**Task goal:**
Convert the rows below into a numbered list with one line per item, leaving out any blank lines.

Rows excerpted from a collection:
☆ ☆ ☆ ☆ ☆ ☆ ☆

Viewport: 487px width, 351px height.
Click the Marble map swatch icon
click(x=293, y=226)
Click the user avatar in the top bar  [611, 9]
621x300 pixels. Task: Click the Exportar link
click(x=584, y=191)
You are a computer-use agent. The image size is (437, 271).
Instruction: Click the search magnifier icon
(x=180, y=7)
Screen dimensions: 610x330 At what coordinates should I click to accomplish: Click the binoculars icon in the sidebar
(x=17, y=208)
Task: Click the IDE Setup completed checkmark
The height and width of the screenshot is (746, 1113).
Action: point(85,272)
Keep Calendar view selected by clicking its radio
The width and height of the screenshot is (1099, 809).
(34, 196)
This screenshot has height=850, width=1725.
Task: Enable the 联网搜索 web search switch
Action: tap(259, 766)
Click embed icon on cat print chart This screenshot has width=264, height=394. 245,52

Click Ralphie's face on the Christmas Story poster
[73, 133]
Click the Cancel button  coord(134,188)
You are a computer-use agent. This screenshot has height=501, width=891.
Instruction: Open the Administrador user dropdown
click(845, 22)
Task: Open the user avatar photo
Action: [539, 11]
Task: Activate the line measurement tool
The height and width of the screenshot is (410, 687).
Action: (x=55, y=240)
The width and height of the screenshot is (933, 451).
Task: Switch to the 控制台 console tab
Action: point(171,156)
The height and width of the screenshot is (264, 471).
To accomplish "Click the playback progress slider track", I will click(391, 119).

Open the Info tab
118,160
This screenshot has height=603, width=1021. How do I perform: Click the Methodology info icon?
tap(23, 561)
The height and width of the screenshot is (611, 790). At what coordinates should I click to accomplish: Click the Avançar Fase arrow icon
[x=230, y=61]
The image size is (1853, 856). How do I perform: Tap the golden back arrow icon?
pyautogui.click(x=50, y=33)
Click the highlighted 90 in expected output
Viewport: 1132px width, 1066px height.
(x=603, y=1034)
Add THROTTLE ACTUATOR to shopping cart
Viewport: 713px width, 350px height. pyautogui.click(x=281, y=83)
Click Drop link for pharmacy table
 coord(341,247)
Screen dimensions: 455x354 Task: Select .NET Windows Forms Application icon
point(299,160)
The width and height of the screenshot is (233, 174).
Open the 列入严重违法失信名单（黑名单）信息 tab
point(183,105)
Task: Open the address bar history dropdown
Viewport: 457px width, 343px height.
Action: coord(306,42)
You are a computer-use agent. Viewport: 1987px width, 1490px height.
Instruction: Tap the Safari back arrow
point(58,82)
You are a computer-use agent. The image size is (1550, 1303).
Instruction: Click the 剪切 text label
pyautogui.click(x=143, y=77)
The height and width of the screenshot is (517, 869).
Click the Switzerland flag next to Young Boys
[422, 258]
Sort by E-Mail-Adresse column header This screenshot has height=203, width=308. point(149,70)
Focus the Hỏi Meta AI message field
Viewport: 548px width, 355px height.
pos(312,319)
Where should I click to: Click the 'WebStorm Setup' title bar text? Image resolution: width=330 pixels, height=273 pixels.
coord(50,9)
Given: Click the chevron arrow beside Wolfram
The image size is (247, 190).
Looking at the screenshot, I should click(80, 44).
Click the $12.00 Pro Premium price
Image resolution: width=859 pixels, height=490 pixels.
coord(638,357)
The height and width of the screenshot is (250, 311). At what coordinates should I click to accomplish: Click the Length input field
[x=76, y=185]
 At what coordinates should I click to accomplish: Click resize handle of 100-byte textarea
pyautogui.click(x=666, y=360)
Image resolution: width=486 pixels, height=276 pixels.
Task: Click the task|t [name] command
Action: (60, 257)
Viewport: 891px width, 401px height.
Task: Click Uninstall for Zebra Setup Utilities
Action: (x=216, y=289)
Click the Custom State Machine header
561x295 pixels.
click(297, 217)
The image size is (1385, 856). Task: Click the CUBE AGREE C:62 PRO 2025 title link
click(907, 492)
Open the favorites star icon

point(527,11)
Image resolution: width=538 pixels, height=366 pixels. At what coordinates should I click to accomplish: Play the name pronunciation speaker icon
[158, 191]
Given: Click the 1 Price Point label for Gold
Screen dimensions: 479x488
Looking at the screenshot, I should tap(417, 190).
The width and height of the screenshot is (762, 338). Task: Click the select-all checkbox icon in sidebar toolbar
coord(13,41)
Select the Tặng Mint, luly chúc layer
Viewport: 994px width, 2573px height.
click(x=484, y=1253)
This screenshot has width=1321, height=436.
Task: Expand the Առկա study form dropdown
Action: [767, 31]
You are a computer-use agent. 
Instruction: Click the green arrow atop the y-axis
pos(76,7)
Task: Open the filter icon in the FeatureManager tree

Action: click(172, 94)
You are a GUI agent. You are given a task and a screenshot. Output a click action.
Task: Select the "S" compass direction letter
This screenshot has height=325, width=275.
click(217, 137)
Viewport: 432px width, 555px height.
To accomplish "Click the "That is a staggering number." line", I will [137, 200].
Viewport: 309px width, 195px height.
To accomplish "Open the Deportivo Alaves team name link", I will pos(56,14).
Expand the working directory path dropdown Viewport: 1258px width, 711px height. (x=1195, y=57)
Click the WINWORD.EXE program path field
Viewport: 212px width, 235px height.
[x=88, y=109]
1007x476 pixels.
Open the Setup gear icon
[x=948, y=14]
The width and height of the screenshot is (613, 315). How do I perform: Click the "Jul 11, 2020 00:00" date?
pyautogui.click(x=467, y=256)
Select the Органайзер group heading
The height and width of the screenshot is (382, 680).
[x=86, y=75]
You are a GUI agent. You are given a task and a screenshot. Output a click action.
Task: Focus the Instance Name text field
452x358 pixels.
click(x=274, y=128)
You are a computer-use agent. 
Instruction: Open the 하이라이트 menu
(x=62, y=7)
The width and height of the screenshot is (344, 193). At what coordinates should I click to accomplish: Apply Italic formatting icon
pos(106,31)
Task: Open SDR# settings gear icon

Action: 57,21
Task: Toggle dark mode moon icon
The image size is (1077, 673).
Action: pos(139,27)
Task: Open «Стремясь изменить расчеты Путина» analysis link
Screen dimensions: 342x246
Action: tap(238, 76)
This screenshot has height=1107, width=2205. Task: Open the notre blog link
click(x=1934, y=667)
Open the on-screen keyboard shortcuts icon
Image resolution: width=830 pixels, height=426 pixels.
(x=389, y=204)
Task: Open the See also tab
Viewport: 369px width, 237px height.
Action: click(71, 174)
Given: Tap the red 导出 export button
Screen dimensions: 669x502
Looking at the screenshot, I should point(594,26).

☆ ☆ ☆ ☆ ☆ ☆ ☆

**Completed task:**
1. Viewport: 487px width, 351px height.
2. Click the Marble map swatch icon
3. click(x=293, y=226)
4. Click the user avatar in the top bar  [611, 9]
5. 621x300 pixels. Task: Click the Exportar link
6. click(x=584, y=191)
7. You are a computer-use agent. The image size is (437, 271).
8. Instruction: Click the search magnifier icon
9. (x=180, y=7)
10. Screen dimensions: 610x330 At what coordinates should I click to accomplish: Click the binoculars icon in the sidebar
11. (x=17, y=208)
12. Task: Click the IDE Setup completed checkmark
13. The height and width of the screenshot is (746, 1113).
14. Action: point(85,272)
15. Keep Calendar view selected by clicking its radio
16. The width and height of the screenshot is (1099, 809).
17. (34, 196)
18. This screenshot has height=850, width=1725.
19. Task: Enable the 联网搜索 web search switch
20. Action: tap(259, 766)
21. Click embed icon on cat print chart This screenshot has width=264, height=394. 245,52
22. Click Ralphie's face on the Christmas Story poster
23. [73, 133]
24. Click the Cancel button  coord(134,188)
25. You are a computer-use agent. This screenshot has height=501, width=891.
26. Instruction: Open the Administrador user dropdown
27. click(845, 22)
28. Task: Open the user avatar photo
29. Action: [539, 11]
30. Task: Activate the line measurement tool
31. The height and width of the screenshot is (410, 687).
32. Action: (x=55, y=240)
33. The width and height of the screenshot is (933, 451).
34. Task: Switch to the 控制台 console tab
35. Action: point(171,156)
36. The height and width of the screenshot is (264, 471).
37. To accomplish "Click the playback progress slider track", I will click(391, 119).
38. Open the Info tab
39. 118,160
40. This screenshot has height=603, width=1021. How do I perform: Click the Methodology info icon?
41. tap(23, 561)
42. The height and width of the screenshot is (611, 790). At what coordinates should I click to accomplish: Click the Avançar Fase arrow icon
43. [x=230, y=61]
44. The image size is (1853, 856). How do I perform: Tap the golden back arrow icon?
45. pyautogui.click(x=50, y=33)
46. Click the highlighted 90 in expected output
47. Viewport: 1132px width, 1066px height.
48. (x=603, y=1034)
49. Add THROTTLE ACTUATOR to shopping cart
50. Viewport: 713px width, 350px height. pyautogui.click(x=281, y=83)
51. Click Drop link for pharmacy table
52.  coord(341,247)
53. Screen dimensions: 455x354 Task: Select .NET Windows Forms Application icon
54. point(299,160)
55. The width and height of the screenshot is (233, 174).
56. Open the 列入严重违法失信名单（黑名单）信息 tab
57. point(183,105)
58. Task: Open the address bar history dropdown
59. Viewport: 457px width, 343px height.
60. Action: coord(306,42)
61. You are a computer-use agent. Viewport: 1987px width, 1490px height.
62. Instruction: Tap the Safari back arrow
63. point(58,82)
64. You are a computer-use agent. The image size is (1550, 1303).
65. Instruction: Click the 剪切 text label
66. pyautogui.click(x=143, y=77)
67. The height and width of the screenshot is (517, 869).
68. Click the Switzerland flag next to Young Boys
69. [422, 258]
70. Sort by E-Mail-Adresse column header This screenshot has height=203, width=308. point(149,70)
71. Focus the Hỏi Meta AI message field
72. Viewport: 548px width, 355px height.
73. pos(312,319)
74. Where should I click to: Click the 'WebStorm Setup' title bar text? Image resolution: width=330 pixels, height=273 pixels.
75. coord(50,9)
76. Given: Click the chevron arrow beside Wolfram
77. The image size is (247, 190).
78. Looking at the screenshot, I should click(80, 44).
79. Click the $12.00 Pro Premium price
80. Image resolution: width=859 pixels, height=490 pixels.
81. coord(638,357)
82. The height and width of the screenshot is (250, 311). At what coordinates should I click to accomplish: Click the Length input field
83. [x=76, y=185]
84.  At what coordinates should I click to accomplish: Click resize handle of 100-byte textarea
85. pyautogui.click(x=666, y=360)
86. Image resolution: width=486 pixels, height=276 pixels.
87. Task: Click the task|t [name] command
88. Action: (60, 257)
89. Viewport: 891px width, 401px height.
90. Task: Click Uninstall for Zebra Setup Utilities
91. Action: (x=216, y=289)
92. Click the Custom State Machine header
93. 561x295 pixels.
94. click(297, 217)
95. The image size is (1385, 856). Task: Click the CUBE AGREE C:62 PRO 2025 title link
96. click(907, 492)
97. Open the favorites star icon
98. point(527,11)
99. Image resolution: width=538 pixels, height=366 pixels. At what coordinates should I click to accomplish: Play the name pronunciation speaker icon
100. [158, 191]
101. Given: Click the 1 Price Point label for Gold
102. Screen dimensions: 479x488
103. Looking at the screenshot, I should tap(417, 190).
104. The width and height of the screenshot is (762, 338). Task: Click the select-all checkbox icon in sidebar toolbar
105. coord(13,41)
106. Select the Tặng Mint, luly chúc layer
107. Viewport: 994px width, 2573px height.
108. click(x=484, y=1253)
109. This screenshot has width=1321, height=436.
110. Task: Expand the Առկա study form dropdown
111. Action: [767, 31]
112. You are a computer-use agent. 
113. Instruction: Click the green arrow atop the y-axis
114. pos(76,7)
115. Task: Open the filter icon in the FeatureManager tree
116. Action: click(172, 94)
117. You are a GUI agent. You are given a task and a screenshot. Output a click action.
118. Task: Select the "S" compass direction letter
119. This screenshot has height=325, width=275.
120. click(217, 137)
121. Viewport: 432px width, 555px height.
122. To accomplish "Click the "That is a staggering number." line", I will [137, 200].
123. Viewport: 309px width, 195px height.
124. To accomplish "Open the Deportivo Alaves team name link", I will pos(56,14).
125. Expand the working directory path dropdown Viewport: 1258px width, 711px height. (x=1195, y=57)
126. Click the WINWORD.EXE program path field
127. Viewport: 212px width, 235px height.
128. [x=88, y=109]
129. 1007x476 pixels.
130. Open the Setup gear icon
131. [x=948, y=14]
132. The width and height of the screenshot is (613, 315). How do I perform: Click the "Jul 11, 2020 00:00" date?
133. pyautogui.click(x=467, y=256)
134. Select the Органайзер group heading
135. The height and width of the screenshot is (382, 680).
136. [x=86, y=75]
137. You are a GUI agent. You are given a task and a screenshot. Output a click action.
138. Task: Focus the Instance Name text field
139. 452x358 pixels.
140. click(x=274, y=128)
141. You are a computer-use agent. 
142. Instruction: Open the 하이라이트 menu
143. (x=62, y=7)
144. The width and height of the screenshot is (344, 193). At what coordinates should I click to accomplish: Apply Italic formatting icon
145. pos(106,31)
146. Task: Open SDR# settings gear icon
147. Action: 57,21
148. Task: Toggle dark mode moon icon
149. The image size is (1077, 673).
150. Action: pos(139,27)
151. Task: Open «Стремясь изменить расчеты Путина» analysis link
152. Screen dimensions: 342x246
153. Action: tap(238, 76)
154. This screenshot has height=1107, width=2205. Task: Open the notre blog link
155. click(x=1934, y=667)
156. Open the on-screen keyboard shortcuts icon
157. Image resolution: width=830 pixels, height=426 pixels.
158. (x=389, y=204)
159. Task: Open the See also tab
160. Viewport: 369px width, 237px height.
161. Action: click(71, 174)
162. Given: Tap the red 导出 export button
163. Screen dimensions: 669x502
164. Looking at the screenshot, I should point(594,26).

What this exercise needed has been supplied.